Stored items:
□ □ □ □ □
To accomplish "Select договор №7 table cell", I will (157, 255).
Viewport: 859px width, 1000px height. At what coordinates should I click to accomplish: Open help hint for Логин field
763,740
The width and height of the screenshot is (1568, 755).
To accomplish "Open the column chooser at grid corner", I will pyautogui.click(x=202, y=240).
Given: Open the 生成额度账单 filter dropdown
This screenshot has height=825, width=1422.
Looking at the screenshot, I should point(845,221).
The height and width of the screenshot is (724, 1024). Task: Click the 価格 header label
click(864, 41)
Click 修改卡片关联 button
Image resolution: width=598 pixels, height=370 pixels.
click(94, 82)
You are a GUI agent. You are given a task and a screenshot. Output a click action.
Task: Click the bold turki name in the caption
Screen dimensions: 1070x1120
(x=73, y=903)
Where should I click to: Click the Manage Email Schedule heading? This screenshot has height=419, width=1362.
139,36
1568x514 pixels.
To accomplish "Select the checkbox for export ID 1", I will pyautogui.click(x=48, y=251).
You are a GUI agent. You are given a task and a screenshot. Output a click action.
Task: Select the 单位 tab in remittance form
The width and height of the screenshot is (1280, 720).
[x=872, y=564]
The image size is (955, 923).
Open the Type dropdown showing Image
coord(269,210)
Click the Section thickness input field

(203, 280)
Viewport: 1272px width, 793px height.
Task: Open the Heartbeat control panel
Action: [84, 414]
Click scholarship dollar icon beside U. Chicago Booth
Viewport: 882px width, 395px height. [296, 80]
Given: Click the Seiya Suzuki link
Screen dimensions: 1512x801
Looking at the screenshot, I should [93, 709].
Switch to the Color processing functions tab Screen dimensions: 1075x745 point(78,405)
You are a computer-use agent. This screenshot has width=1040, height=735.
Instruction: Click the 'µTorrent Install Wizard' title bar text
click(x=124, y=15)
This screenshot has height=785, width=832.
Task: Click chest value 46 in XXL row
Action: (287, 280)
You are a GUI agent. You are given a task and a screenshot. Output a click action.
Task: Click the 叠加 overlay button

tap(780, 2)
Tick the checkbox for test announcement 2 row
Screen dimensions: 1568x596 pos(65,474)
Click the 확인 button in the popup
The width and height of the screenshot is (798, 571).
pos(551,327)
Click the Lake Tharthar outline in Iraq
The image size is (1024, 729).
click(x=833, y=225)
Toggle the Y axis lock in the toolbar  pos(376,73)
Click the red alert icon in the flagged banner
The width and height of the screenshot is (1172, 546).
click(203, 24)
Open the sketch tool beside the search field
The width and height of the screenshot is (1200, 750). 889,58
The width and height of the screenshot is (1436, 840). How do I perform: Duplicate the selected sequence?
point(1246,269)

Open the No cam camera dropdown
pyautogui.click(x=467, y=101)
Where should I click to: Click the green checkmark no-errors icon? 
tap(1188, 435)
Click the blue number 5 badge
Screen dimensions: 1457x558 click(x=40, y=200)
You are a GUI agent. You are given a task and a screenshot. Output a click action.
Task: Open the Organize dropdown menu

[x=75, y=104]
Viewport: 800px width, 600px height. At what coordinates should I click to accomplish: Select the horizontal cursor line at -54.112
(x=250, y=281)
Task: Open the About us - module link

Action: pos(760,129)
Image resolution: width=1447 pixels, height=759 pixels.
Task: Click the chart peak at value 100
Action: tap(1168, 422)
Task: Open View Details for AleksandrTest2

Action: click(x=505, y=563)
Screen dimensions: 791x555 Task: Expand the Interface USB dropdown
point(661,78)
□ □ □ □ □
Produce an exact copy of every entry above.

To accomplish "Select договор №7 table cell", I will (157, 255).
Viewport: 859px width, 1000px height. At what coordinates should I click to accomplish: Open help hint for Логин field
763,740
The width and height of the screenshot is (1568, 755).
To accomplish "Open the column chooser at grid corner", I will pyautogui.click(x=202, y=240).
Given: Open the 生成额度账单 filter dropdown
This screenshot has height=825, width=1422.
Looking at the screenshot, I should point(845,221).
The height and width of the screenshot is (724, 1024). Task: Click the 価格 header label
click(864, 41)
Click 修改卡片关联 button
Image resolution: width=598 pixels, height=370 pixels.
click(94, 82)
You are a GUI agent. You are given a task and a screenshot. Output a click action.
Task: Click the bold turki name in the caption
Screen dimensions: 1070x1120
(x=73, y=903)
Where should I click to: Click the Manage Email Schedule heading? This screenshot has height=419, width=1362.
139,36
1568x514 pixels.
To accomplish "Select the checkbox for export ID 1", I will pyautogui.click(x=48, y=251).
You are a GUI agent. You are given a task and a screenshot. Output a click action.
Task: Select the 单位 tab in remittance form
The width and height of the screenshot is (1280, 720).
[x=872, y=564]
The image size is (955, 923).
Open the Type dropdown showing Image
coord(269,210)
Click the Section thickness input field

(203, 280)
Viewport: 1272px width, 793px height.
Task: Open the Heartbeat control panel
Action: [84, 414]
Click scholarship dollar icon beside U. Chicago Booth
Viewport: 882px width, 395px height. [296, 80]
Given: Click the Seiya Suzuki link
Screen dimensions: 1512x801
Looking at the screenshot, I should [93, 709].
Switch to the Color processing functions tab Screen dimensions: 1075x745 point(78,405)
You are a computer-use agent. This screenshot has width=1040, height=735.
Instruction: Click the 'µTorrent Install Wizard' title bar text
click(x=124, y=15)
This screenshot has height=785, width=832.
Task: Click chest value 46 in XXL row
Action: (287, 280)
You are a GUI agent. You are given a task and a screenshot. Output a click action.
Task: Click the 叠加 overlay button

tap(780, 2)
Tick the checkbox for test announcement 2 row
Screen dimensions: 1568x596 pos(65,474)
Click the 확인 button in the popup
The width and height of the screenshot is (798, 571).
pos(551,327)
Click the Lake Tharthar outline in Iraq
The image size is (1024, 729).
click(x=833, y=225)
Toggle the Y axis lock in the toolbar  pos(376,73)
Click the red alert icon in the flagged banner
The width and height of the screenshot is (1172, 546).
click(203, 24)
Open the sketch tool beside the search field
The width and height of the screenshot is (1200, 750). 889,58
The width and height of the screenshot is (1436, 840). How do I perform: Duplicate the selected sequence?
point(1246,269)

Open the No cam camera dropdown
pyautogui.click(x=467, y=101)
Where should I click to: Click the green checkmark no-errors icon? 
tap(1188, 435)
Click the blue number 5 badge
Screen dimensions: 1457x558 click(x=40, y=200)
You are a GUI agent. You are given a task and a screenshot. Output a click action.
Task: Open the Organize dropdown menu

[x=75, y=104]
Viewport: 800px width, 600px height. At what coordinates should I click to accomplish: Select the horizontal cursor line at -54.112
(x=250, y=281)
Task: Open the About us - module link

Action: pos(760,129)
Image resolution: width=1447 pixels, height=759 pixels.
Task: Click the chart peak at value 100
Action: tap(1168, 422)
Task: Open View Details for AleksandrTest2

Action: click(x=505, y=563)
Screen dimensions: 791x555 Task: Expand the Interface USB dropdown
point(661,78)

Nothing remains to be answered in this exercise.